Outcome of simulations that prohibited the selfish punisher strategy. Similar to Figure 2, when holding all other variables at baseline conditions (most notably, S = 0.4), the variation of symmetry of power (x) and proportion of powerful individuals (P) produces one of the two equilibriums. However, unlike with populations including selfish punishers (Figure 2), only one outcome includes altruism. Below the line (gray background), in conditions consisting of low proportions of power individuals and/or low symmetry of power between individuals, selfish nonpunishers quickly evolve to fixation in the population. Above the line (white background), conditions of high proportions of powerful individuals and high symmetries of power among individuals allow for altruistic punishment to effectively curtail selfishness, producing a dimorphic population of altruistic nonpunishers and altruistic punishers. Overall, in this region maintained by altruistic punishers, total altruism (frequency of individuals expressing altruism in the cooperation phase) is fixed (>99%). Arrows indicate the change in the outcome of a population when either increasing the disparity of power (moving left) or concentrating power in a few individuals (moving down).

Figure 8.

Outcome of simulations that prohibited the selfish punisher strategy. When holding all other variables at baseline conditions (most notably, P = .3), the variation in symmetry of power (x) and solitary value (S), or also considered as the consequences of punishment (1 − S), produces one of the two equilibriums. The white background indicates conditions that favor the evolution and fixation of altruism in the population (altruism in the cooperation phase at >99%). The gray background reveals conditions whereby weak consequences of punishment and/or reduced symmetry of power undermine punishment and the population falls to pure selfishness (>99% frequency for both phenotypic expression and conditional selfish nonpunisher strategies). Arrows indicate the change in the outcome of a population when either increasing the disparity of power (moving left) or weakening the consequences for social transgression (moving down).

Figure 9.

Outcome of simulations that prohibited the selfish punisher strategy. When holding all other variables at baseline conditions (most notably, x = .5), the proportion of powerful individuals (P) and solitary value (S), or otherwise understood as the consequences of punishment (1 − S), produces one of the two equilibriums. The white background indicates conditions of high distributions of power among individuals and severe consequences to punishment that favor the evolution of altruism maintained by altruistic punishment. The gray background reveals conditions whereby weak consequences of punishment and concentration of power in a few individuals favor pure selfishness, attaining fixation in both phenotypic expression and conditional strategy. Arrows indicate the change in the outcome of a population when either weakening the consequences for social transgression (moving left) or reducing the distribution of power (moving down).
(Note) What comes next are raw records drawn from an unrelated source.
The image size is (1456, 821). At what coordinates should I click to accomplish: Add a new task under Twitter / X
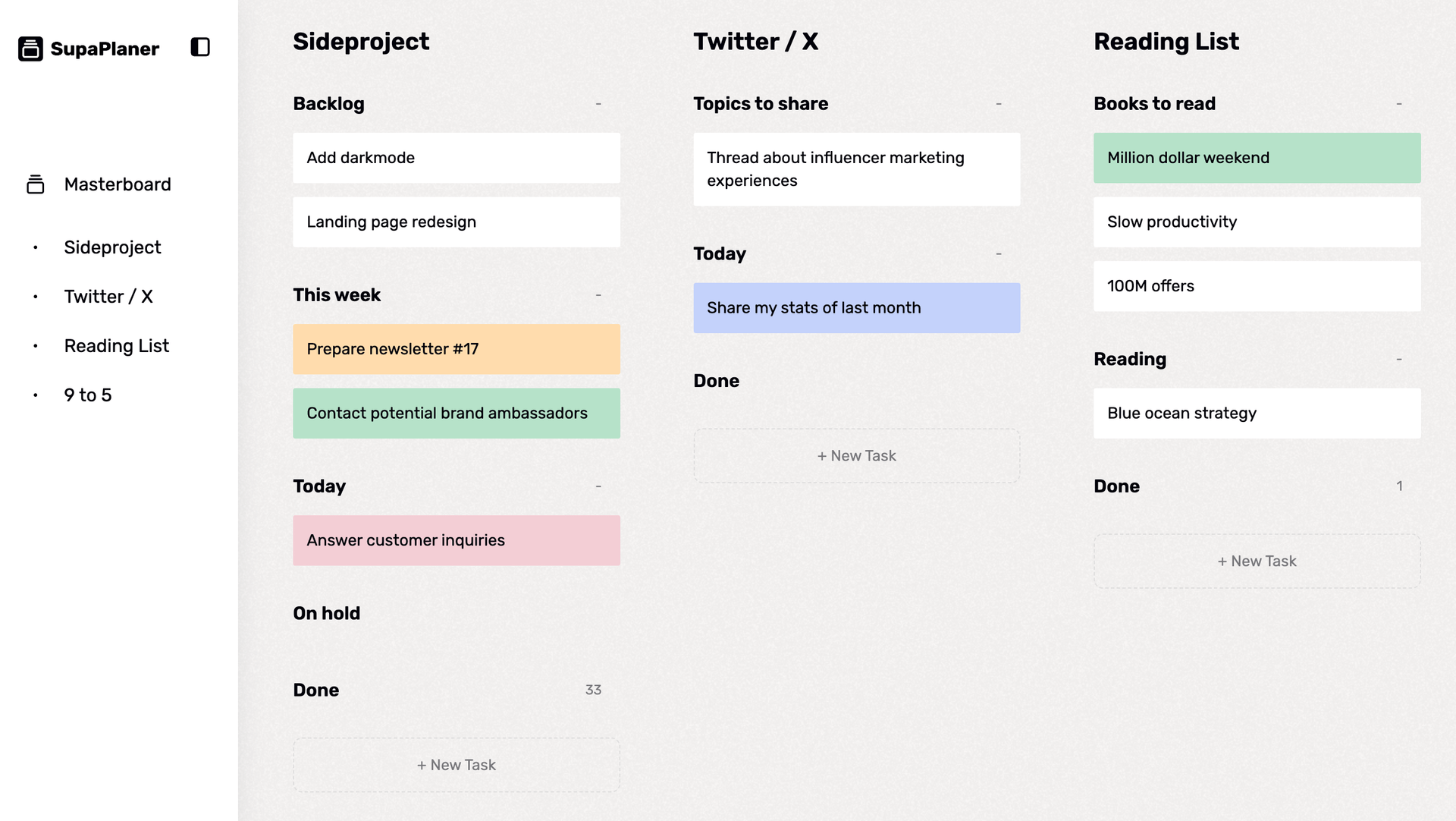[x=857, y=456]
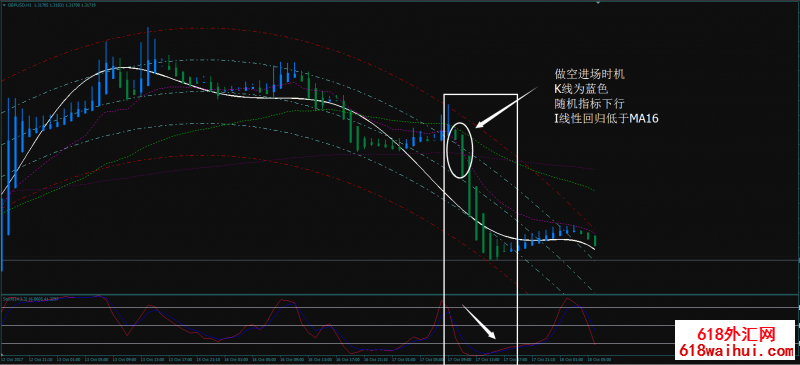The image size is (800, 365).
Task: Select the horizontal gray price line
Action: click(x=400, y=260)
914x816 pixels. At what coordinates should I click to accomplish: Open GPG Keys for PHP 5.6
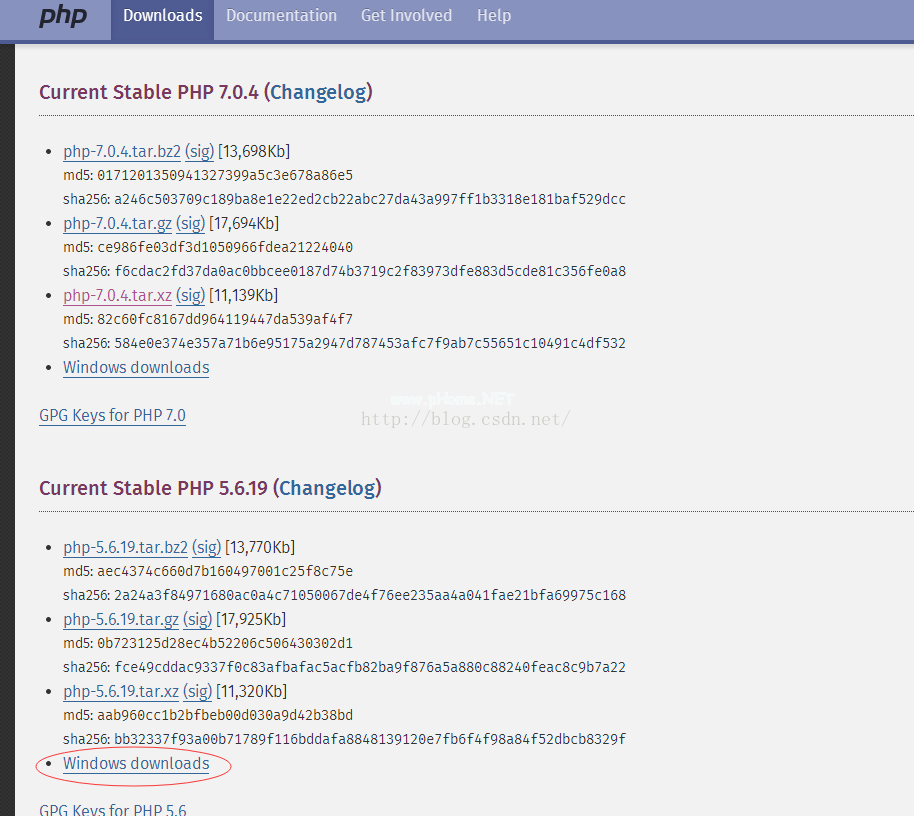coord(112,810)
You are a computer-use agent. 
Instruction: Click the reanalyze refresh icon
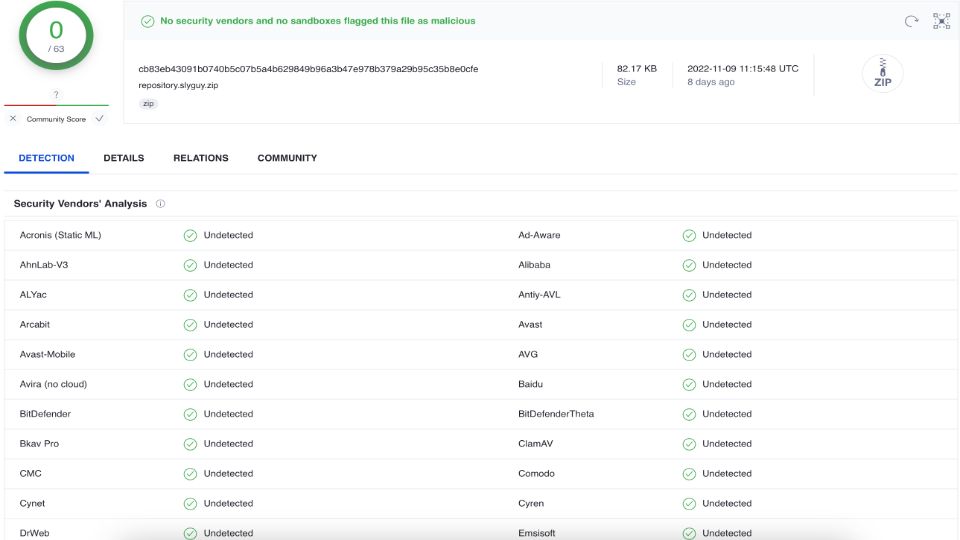(x=911, y=21)
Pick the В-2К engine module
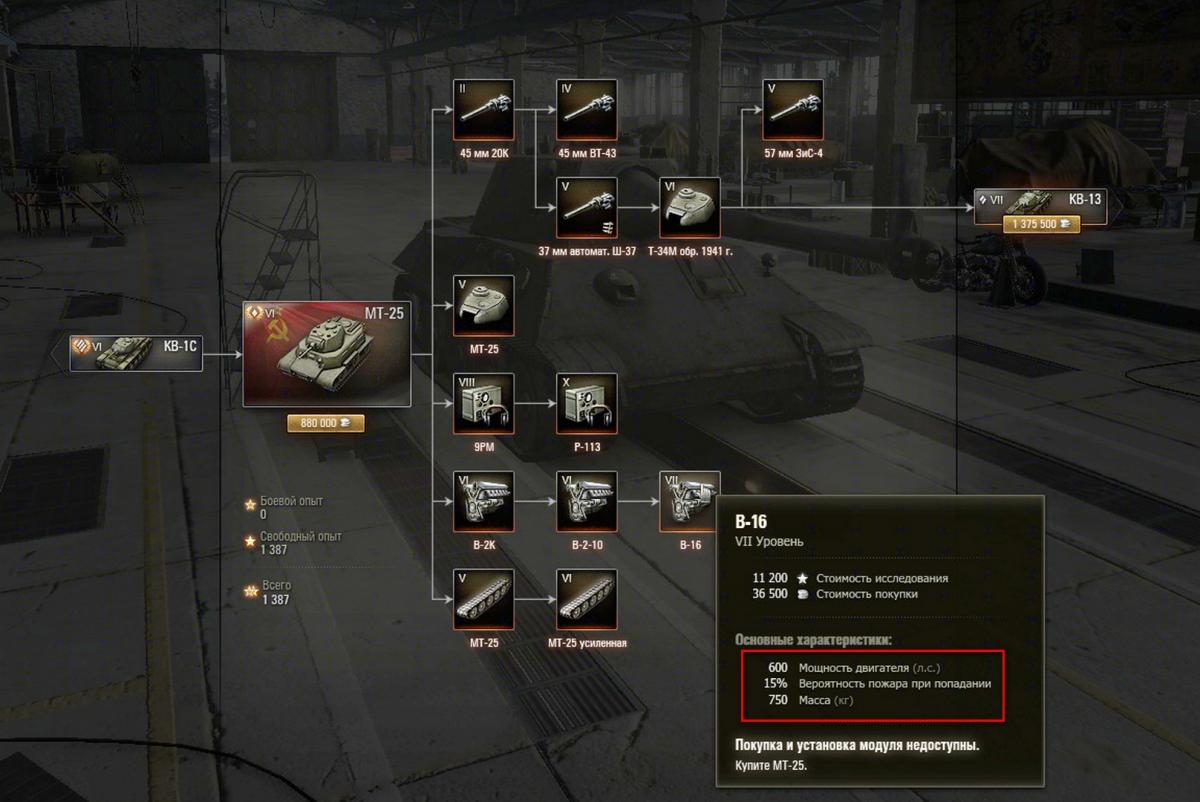The height and width of the screenshot is (802, 1200). click(484, 501)
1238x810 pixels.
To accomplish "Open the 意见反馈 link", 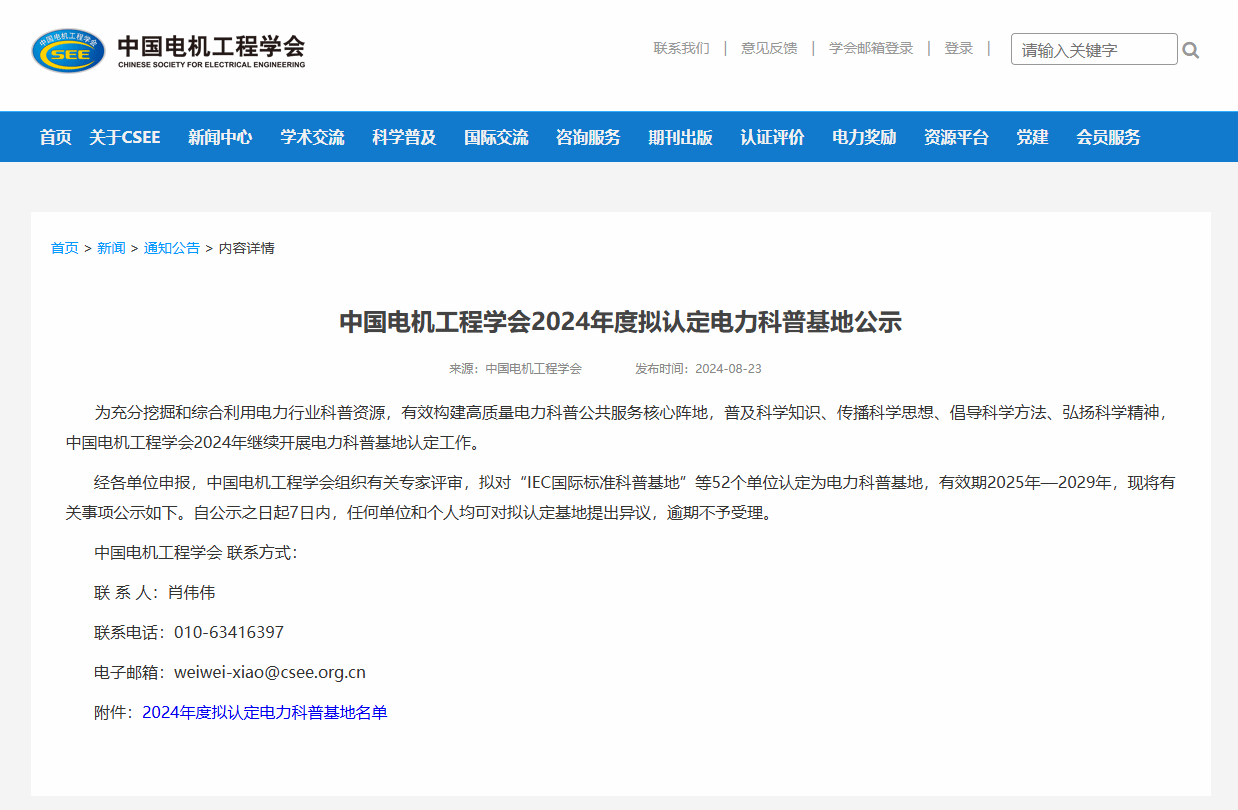I will 769,48.
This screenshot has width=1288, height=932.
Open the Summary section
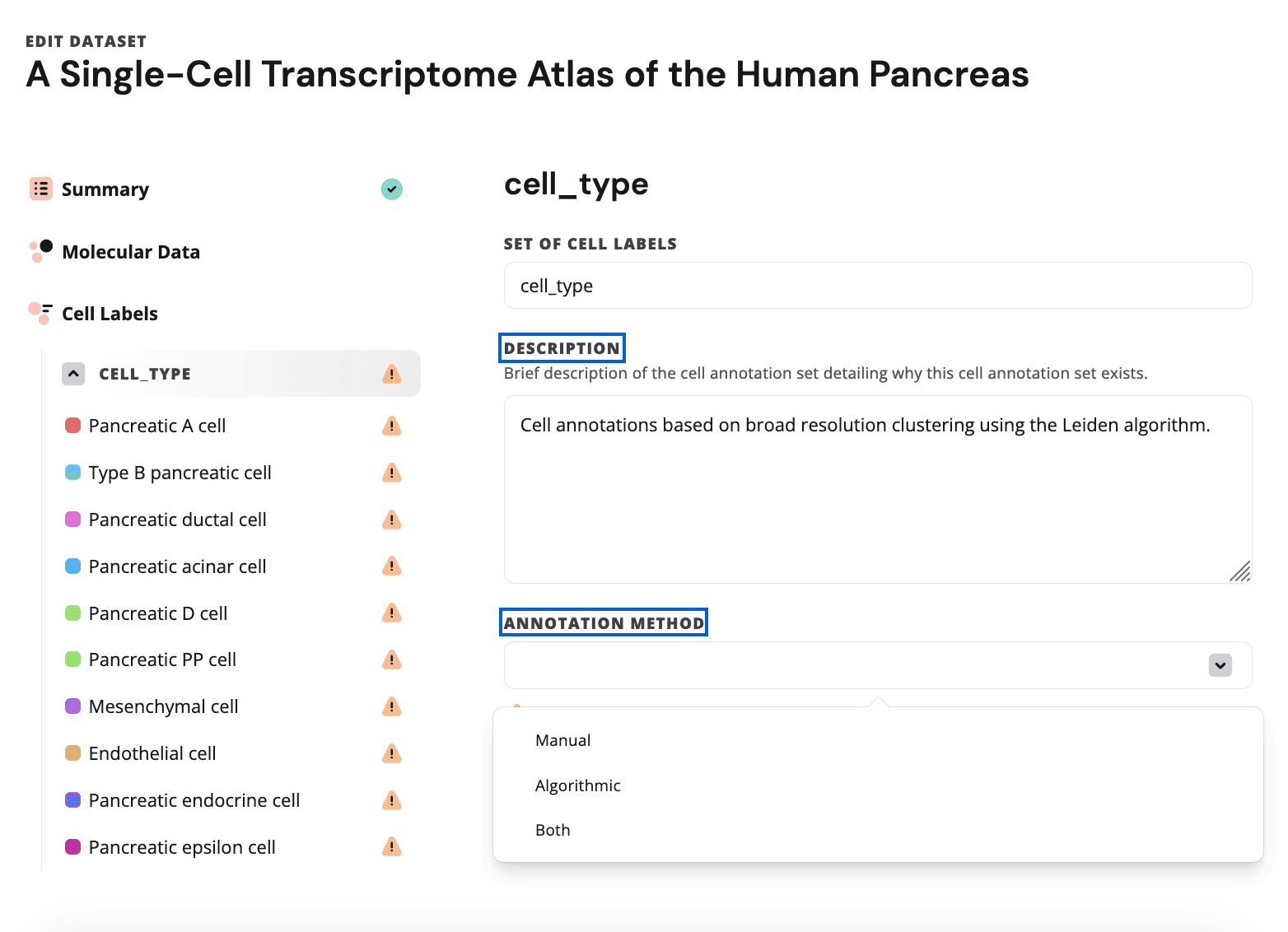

In summary, the power has quite different effects on the alternative punishment strategies. Increasing power (x), reducing the distribution of power (P), and reducing the consequences of punishment (S) all favor selfish punishment (corruption) over altruistic punishment. Even with selfish punishment excluded, increasing the disparity of power through any of the three variables (x, P, and S) serves to the detriment of altruism and altruistic punishment. Although this outcome might appear surprising at first, it has been demonstrated previously that selfish punishers, through directly offsetting of the costs of punishment, can better invade and maintain altruism in more selfish populations than their altruistic punisher counterparts (Eldakar et al., 2007). Power only exacerbates these effects. Although morally perplexing, corruption in the form of selfish punishment can both save and limit altruism in a society.

Discussion

Punishment, whether selfish or altruistic, has been shown to be effective in curtailing selfishness in populations (Fehr & Gächter, 2002). By directly reducing the fitness of defectors relative to altruists within groups, punishers diminish the within-group evolutionary advantage of selfishness. The punishment itself, however, is disadvantageous within groups due to the cost of punishment falling solely on the punishers, qualifying punishment as a form of altruism (Bowles & Gintis, 2002, 2004; Boyd et al., 2003; Eldakar & Wilson, 2008; Fehr, 2004; Panchanathan & Boyd, 2004; Yamagishi, 1986). Selfish punishment eliminates this disadvantage by hypocritically coupling selfish behavior (within-group advantage) with punishment, increasing its ability to restore altruism in predominantly selfish populations more so than altruistic punishment. Just as with pure selfishness, however, selfish punishment is disadvantageous at the group level compared to altruistic punishment. Groups maintained by altruistic punishment are able to achieve greater degrees of altruism on average than groups governed by selfish punishers. This sentiment is illustrated in the field of economics, whereby it has been shown that hypocrisy in the form of corruption reduces economic growth (Mauro, 1995) and undermines criminal justice, where a “clean police force is a crucial barometer of a healthy society” (Punch, 2000, p. 301). This group-level advantage becomes paramount once selfishness is effectively reduced in the population, prompting a transition from selfish punishment to altruistic punishment in the overall population (Eldakar et al., 2013).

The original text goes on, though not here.